● **EXERCISE**: Please show every line in the entries below that contains the string "bottom".
(RECORDS SUPPLIED)
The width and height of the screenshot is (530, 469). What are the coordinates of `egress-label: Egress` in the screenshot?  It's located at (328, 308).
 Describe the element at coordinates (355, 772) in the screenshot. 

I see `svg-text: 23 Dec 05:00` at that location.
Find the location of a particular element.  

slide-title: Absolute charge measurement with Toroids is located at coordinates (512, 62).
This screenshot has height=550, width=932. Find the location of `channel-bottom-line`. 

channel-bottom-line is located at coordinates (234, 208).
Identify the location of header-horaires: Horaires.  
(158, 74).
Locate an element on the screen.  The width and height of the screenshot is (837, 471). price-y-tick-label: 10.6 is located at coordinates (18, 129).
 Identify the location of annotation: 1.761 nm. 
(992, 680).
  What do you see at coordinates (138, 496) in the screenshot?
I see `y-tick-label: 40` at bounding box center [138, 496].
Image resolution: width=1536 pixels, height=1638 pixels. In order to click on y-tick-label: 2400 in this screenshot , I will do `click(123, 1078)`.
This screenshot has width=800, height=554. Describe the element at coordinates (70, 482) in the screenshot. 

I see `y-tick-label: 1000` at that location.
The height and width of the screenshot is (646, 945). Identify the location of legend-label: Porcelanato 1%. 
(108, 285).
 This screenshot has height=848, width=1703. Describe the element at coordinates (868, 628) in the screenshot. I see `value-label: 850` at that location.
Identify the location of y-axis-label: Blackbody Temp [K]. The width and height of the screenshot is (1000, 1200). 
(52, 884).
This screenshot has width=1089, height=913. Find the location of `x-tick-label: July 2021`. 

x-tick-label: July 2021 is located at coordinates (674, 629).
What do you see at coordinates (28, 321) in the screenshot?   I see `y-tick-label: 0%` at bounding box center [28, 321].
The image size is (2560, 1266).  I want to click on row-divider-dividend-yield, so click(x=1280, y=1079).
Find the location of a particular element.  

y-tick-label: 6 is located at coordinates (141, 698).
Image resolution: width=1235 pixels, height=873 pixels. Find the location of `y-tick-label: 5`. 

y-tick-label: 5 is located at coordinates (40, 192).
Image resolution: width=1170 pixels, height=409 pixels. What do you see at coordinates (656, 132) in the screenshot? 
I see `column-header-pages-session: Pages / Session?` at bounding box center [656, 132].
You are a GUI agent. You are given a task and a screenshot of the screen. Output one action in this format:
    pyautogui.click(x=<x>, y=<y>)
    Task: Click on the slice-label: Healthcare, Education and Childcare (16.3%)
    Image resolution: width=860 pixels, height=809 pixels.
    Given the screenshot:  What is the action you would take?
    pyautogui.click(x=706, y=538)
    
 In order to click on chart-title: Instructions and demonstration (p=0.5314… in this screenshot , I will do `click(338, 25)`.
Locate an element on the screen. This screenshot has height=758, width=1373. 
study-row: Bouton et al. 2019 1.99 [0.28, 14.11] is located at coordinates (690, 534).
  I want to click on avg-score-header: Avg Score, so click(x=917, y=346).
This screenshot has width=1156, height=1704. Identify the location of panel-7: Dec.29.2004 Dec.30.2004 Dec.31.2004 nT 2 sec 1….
(End RECORDS SUPPLIED)
● **THE ANSWER**:
This screenshot has height=550, width=932. Find the location of `channel-bottom-line`. 
channel-bottom-line is located at coordinates (234, 208).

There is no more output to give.